Research Seminar in Sociology of Law with Ekaterina Zmyvalova
The Sociology of Law Department arranges a series of research seminars inviting local and international social scientists to present state-of-the-art research within various areas of law and society.
Sámi children’s right to learn their indigenous language and its enforcement at school in Russia
In the Russian Federation, Sámi is one of 47 Indigenous peoples officially recognized as Indigenous peoples. According to the data of the latest Population Census carried out in 2010, there live 1771 Sámi persons in Russia.
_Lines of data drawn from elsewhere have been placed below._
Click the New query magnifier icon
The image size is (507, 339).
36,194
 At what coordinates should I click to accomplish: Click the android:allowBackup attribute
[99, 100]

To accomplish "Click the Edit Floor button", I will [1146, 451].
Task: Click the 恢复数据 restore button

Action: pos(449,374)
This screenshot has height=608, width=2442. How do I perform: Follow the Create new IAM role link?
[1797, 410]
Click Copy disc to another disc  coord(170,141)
Most of the Russian Sámi population lives in the territory of the Murmansk Oblast which is part of traditional Sámi land, Sápmi, stretching also to Norway, Sweden and Finland. The Sámi population in the Murmansk Oblast constitutes 1599 persons.
Traditionally, four Sámi languages were used in the territory of the Russian Sápmi. They were Kildin, Skolt, Ter, and Akkala Sámi. The Kildin Sami language is the widest spoken Sami language in the Kola Peninsula and it is the only language that is taught at schools in Russia.
Russia signed and ratified most of the international legal acts guaranteeing the right of Sámi children to learn their language at school. The federal legislation and the legislation of the Murmansk Oblast also provide for this right. Despite its legal recognition, the implementation of the right is challenging. The challenges are of different character: organisational, administrative, personal, legal, etc.
Ekaterina Zmyvalova's PhD project has a multidisciplinary character. It has elements of both legal studies and social science studies. She employs legal method, indigenous methodologies, interviews, and observations.
The objective of the study is to analyse how the right to learn their own language by Sámi children at school in Russia is enforced in the Lovozero village school. To this end, she analyses how the right in focus is set forth in the international law and the Russian federal and regional legislation; discovers Sámi’s experience of the enforcement practice of the right in focus in the Lovozero school; aims to find out what are de facto needs of the Sámi community to be included into in legal rules.
Ekaterina Zmyvalova is a PhD student in Sámi studies at Umeå University. Zmyvalova’s research interests lie in socio-legal studies and indigenous research methodologies. In her PhD project, she examines how the right of the Sámi children in Russia to learn their language at school is enforced.
Zmyvalova published articles and book chapters dedicated to various rights of Indigenous peoples in Russia, inter alia the right to learn their indigenous language and traditional fishing rights. Zmyvalova also committed some of her works to the human rights of indigenous peoples in Russia and challenges of their implementation due to, among other things, impediments to the legal provisions regulating the status of indigenous small-numbered peoples, problematic attribution of individual members of indigenous communities to indigenous small-numbered peoples, the issue is the application of the notion ‘foreign agent’ to individuals and non-commercial organizations, and the state’s pressure on independent indigenous organizations.